I Kill My Heart is the third studio album by Tommy heavenly6. It was released on April 29, 2009, and was Kawase's final album with DefSTAR Records. "I Kill My Heart" is a concept album in which Tommy heavenly6 uses a less energetic and darker sound than on previous albums, and each track was played by the same backing band.

Track listing

Music videos

Although no singles were released for the album, two music videos were released for I Kill My Heart: "Wait for Me There", and "Leaving You". Two versions of each video were released: one featuring Tommy heavenly6 and one featuring Tommy february6. All four of the videos used the same set and similar themes, although the February6 versions feature a more upbeat attitude.
The "Wait for Me There" video uses a tea party setting inspired by Alice in Wonderland, as well as a "pumpkin graveyard" and fashion runway.
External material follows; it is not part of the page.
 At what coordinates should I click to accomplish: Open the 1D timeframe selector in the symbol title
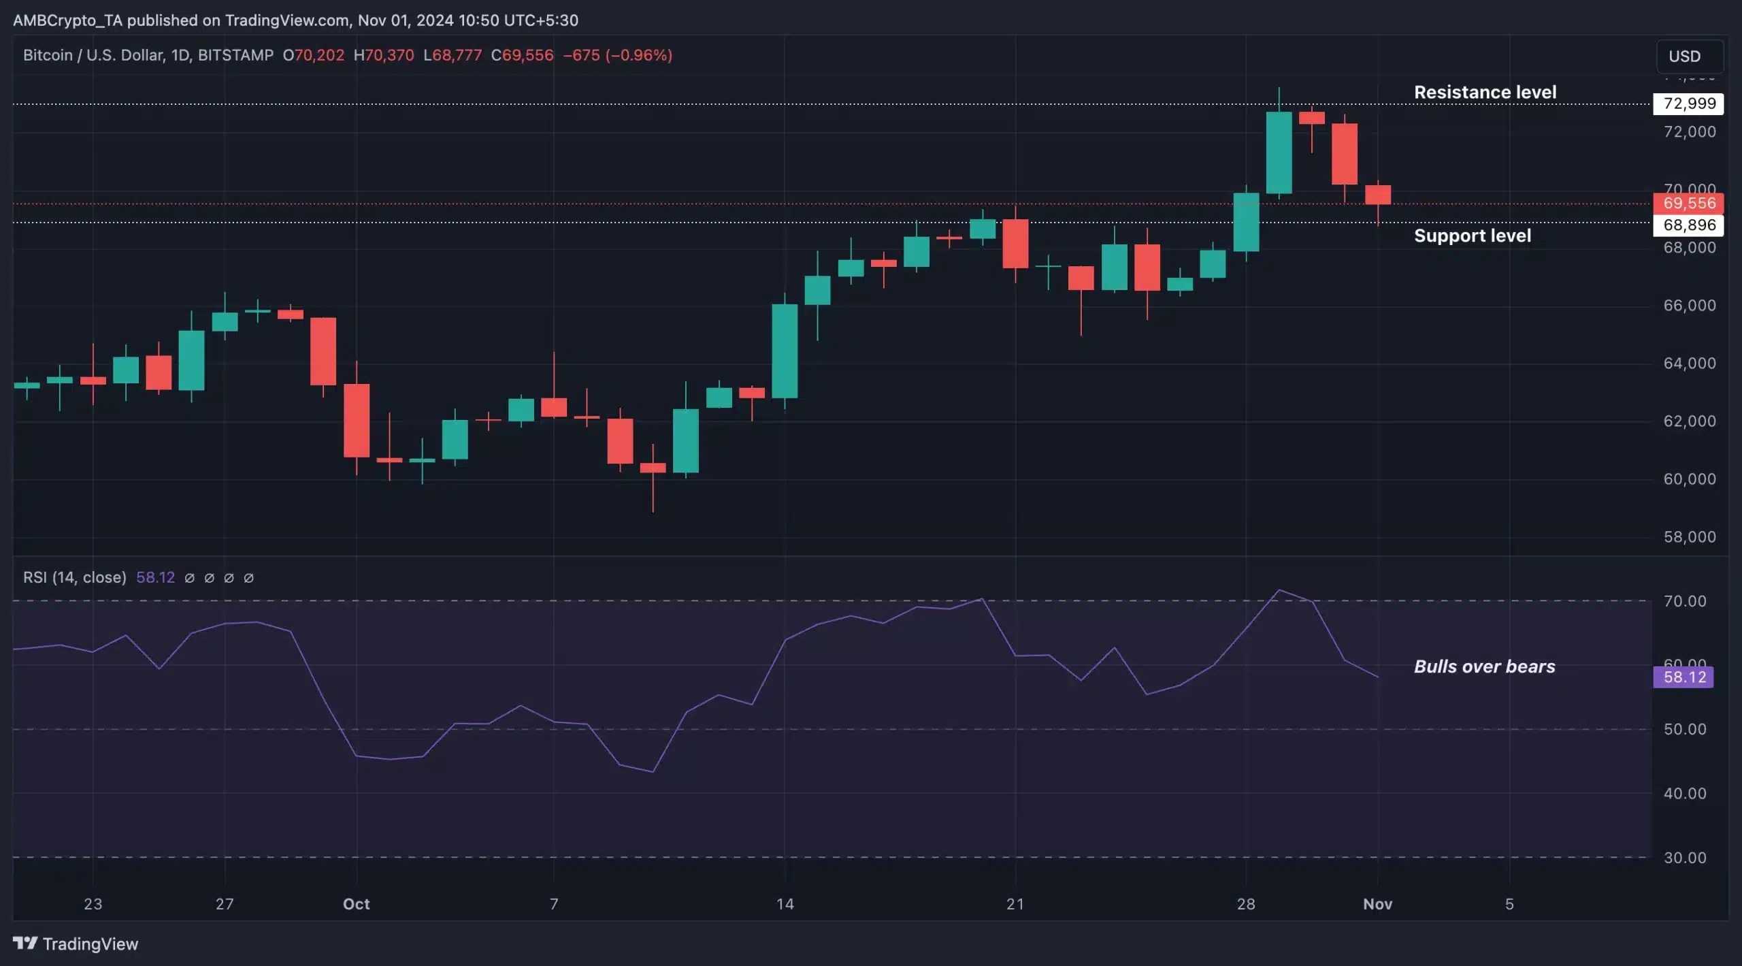(181, 55)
The "Leaving You" video is inspired by the androgyny of 1970's Glam Rock.

Reception

"I Kill My Heart" received mixed reviews from critics. Adam Greenberg of Allmusic stated "The songs aren't landmarks of grunge writing by any measure, but within the context of normally bubbly Japanese pop (including the happier alter ego Tommy february6), an album like "I Kill My Heart" holds secrets that haven't been spread into the territory before". The album reached number 9 on the Oricon charts in the first week of its release.

Personnel
 Tomoko Kawase – Vocals
 Chiffon Brownie – Guitar
 Satoshi 'Anthony' Yamada – Bass
 Yasuo Sano – Drums

Notes
 Credits adapted from album's liner notes.